Mata Silli berbinar haru menatap wajah Fung Li, "Anda bukan Putri Fung si?" tanyanya terdengar sedih.
Fung Li menggelengkan kepalanya membenarkan pertanyaan Silli, "aku bukan Putri Fung Si," jawabnya singkat.
"Mulai sekarang kita harus merelakan kepergiaan Fung Si dan kau jangan pernah melupakannya, semoga dia bahagia di sana." Fung Li menatap wajah Silli dengan wajah datar.
Silli mengangguk mendengar ucapan Fung Li dengan wajah nampak sedih.
"Sekarang kita pejamkan mata dan kirimkan doa padanya di sana"ucap Fung Li lagi.
Silli langsung mengangguk. Dia perlahan memejamkan mata dan berkata dalam hati. Sama halnya dengan Fung Li juga memejamkan mata dan berkata dalam hati.
Fung Si, aku berjanji akan membalas semua perbuatan semena-mena terhadapmu, semoga kau tenang disana, batin Fung Li.
Fung Li kembali membuka mata. Dia menarik kedua tangannya kembali yang menyentuh pundak Silli.
"Kau, apa ini ruang dimensinya?" tanya Fung Li pada Burung Phoenix. Dia memutar tubuhnya melihat sekitar dengan wajah penasaran.
"Iya Putri," jawab Burung Phoenix.
Fung Li melangkahkan kakinya mendekati perumahan kayu yang berada di tengah-tengah tempat ruang dimensi itu.
Silli dan Burung Phoenix mengekori jalan Fung Li dari belakang sambil tengok kanan dan kiri.
"Wah, tempat ini sangat luas dan nyaman, seperti satu buah kediaman besar dilengkapi dengan taman, perumahan, bahkan ada air terjun lihatlah di sana." Silli menunjuk dari jauh air terjun yang jatuh mengalir kebawah.

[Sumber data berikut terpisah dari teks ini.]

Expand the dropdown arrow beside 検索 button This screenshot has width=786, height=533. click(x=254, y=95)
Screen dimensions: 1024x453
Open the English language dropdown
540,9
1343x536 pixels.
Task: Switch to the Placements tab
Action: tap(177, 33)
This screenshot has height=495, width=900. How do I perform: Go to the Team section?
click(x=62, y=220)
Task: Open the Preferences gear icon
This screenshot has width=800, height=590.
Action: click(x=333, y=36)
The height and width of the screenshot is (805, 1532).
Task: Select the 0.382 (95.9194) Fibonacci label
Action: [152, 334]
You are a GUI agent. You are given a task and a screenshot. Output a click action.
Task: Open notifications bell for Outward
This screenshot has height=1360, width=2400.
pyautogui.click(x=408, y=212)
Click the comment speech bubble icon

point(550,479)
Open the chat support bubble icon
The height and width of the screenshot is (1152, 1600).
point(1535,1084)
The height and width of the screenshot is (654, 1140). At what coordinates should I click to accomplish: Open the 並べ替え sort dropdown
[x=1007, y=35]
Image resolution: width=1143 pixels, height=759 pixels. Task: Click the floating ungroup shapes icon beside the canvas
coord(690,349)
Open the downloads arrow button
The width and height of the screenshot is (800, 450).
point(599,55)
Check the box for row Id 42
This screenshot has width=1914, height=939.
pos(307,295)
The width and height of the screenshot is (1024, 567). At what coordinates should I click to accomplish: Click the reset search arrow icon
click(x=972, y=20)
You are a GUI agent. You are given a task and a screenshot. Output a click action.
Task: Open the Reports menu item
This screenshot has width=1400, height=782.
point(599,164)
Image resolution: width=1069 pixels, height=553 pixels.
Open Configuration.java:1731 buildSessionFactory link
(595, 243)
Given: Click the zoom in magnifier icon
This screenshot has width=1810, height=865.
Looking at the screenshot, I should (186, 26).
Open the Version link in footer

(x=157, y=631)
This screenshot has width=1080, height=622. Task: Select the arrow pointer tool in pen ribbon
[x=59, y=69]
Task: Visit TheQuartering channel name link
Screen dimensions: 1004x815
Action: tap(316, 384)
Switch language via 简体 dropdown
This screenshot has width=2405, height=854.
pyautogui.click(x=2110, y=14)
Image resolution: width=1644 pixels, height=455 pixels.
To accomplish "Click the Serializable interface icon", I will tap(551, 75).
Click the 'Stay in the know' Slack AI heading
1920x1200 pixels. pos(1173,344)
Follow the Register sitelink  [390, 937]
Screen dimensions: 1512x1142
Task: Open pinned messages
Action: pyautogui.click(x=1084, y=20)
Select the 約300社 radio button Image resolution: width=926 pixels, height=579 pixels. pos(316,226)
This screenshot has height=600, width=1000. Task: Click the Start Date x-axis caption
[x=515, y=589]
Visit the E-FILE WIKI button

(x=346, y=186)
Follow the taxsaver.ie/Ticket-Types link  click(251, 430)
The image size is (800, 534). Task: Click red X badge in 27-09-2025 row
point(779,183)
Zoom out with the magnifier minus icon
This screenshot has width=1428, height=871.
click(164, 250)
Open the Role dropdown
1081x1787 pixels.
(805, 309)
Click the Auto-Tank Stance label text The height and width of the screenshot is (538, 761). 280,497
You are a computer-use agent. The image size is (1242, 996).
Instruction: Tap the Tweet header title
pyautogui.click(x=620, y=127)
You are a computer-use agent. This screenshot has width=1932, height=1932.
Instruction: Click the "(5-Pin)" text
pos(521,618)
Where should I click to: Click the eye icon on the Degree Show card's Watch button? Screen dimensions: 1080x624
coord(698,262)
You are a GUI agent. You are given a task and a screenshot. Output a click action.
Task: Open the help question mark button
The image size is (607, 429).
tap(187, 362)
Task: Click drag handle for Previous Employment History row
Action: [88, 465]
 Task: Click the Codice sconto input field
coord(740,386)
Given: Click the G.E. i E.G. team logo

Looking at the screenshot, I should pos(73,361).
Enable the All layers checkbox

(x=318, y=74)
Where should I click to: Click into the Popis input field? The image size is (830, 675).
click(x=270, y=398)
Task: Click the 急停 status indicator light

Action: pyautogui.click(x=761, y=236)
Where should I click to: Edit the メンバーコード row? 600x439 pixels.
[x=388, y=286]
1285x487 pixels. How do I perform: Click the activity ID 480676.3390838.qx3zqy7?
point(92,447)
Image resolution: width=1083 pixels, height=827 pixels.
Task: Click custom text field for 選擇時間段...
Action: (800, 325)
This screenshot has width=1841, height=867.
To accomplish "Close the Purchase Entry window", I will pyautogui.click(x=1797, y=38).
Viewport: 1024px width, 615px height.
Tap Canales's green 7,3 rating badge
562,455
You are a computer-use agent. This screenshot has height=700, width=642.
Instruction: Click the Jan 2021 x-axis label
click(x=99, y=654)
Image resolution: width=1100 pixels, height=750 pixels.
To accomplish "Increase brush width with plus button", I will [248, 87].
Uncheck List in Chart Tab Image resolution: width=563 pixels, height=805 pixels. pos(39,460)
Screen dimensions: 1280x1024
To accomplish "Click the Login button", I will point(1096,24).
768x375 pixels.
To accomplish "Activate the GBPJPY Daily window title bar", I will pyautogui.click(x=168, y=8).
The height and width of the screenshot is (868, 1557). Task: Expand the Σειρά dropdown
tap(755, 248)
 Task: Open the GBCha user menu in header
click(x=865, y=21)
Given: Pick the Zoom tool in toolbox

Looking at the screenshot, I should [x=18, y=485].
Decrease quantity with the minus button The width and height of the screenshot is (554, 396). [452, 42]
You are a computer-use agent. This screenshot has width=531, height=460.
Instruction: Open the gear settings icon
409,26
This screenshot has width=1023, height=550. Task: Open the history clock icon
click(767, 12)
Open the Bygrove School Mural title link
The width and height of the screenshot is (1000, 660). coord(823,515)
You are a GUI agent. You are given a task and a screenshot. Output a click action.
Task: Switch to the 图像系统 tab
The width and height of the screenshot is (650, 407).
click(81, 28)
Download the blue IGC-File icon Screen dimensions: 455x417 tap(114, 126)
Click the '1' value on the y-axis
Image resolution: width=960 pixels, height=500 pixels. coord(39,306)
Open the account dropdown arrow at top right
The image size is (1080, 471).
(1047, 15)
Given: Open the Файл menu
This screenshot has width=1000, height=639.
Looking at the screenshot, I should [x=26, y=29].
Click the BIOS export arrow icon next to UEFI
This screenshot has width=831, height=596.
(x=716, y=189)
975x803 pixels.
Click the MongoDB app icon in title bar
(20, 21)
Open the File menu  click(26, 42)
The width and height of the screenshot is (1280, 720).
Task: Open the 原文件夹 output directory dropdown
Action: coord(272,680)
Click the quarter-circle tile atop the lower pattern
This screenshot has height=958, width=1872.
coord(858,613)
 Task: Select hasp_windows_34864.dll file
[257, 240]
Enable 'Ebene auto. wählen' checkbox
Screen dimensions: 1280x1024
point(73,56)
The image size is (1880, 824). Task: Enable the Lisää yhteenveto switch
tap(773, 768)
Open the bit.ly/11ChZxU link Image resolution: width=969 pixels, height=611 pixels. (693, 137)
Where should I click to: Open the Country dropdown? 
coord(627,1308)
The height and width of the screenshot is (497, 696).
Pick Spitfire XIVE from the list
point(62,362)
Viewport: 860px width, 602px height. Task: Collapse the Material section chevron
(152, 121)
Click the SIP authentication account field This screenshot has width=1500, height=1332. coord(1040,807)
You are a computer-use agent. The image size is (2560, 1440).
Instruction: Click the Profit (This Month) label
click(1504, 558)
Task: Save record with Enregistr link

Fung Li hanya terdiam dengan wajah datar, dalam hati dia sejenak terkejut dengan kehidupan di zaman kuno itu.
Tempat dalam ruang dimensi itu sangat luas, tempat yang tidak berujung di mana batasnya.
"Lalu bagaimana kami akan kembali?" tanya Fung Li menghentikan langkah kakinya saat ingin melangkah masuk menginjak lantai perumahan.
"Anda hanya perlu berkata dalam hati ingin kembali," jawab Burung Phoenix yang terbang di samping Silli.
"Apa di sini ada pakaian, kamar mandi, dan makanan? Putri sudah dari pagi tidak berganti-ganti pakaian pasti rasanya sangat tidak nyaman." Silli menatap Burung Phoenix yang berada di sampingnya.
"Semua keperluan ada, Putri tidak perlu payah harus keluar dari ruang dimensi untuk membeli ini dan itu, coba anda masuklah dalam tempat ini," suruh Burung Phoenix tersenyum.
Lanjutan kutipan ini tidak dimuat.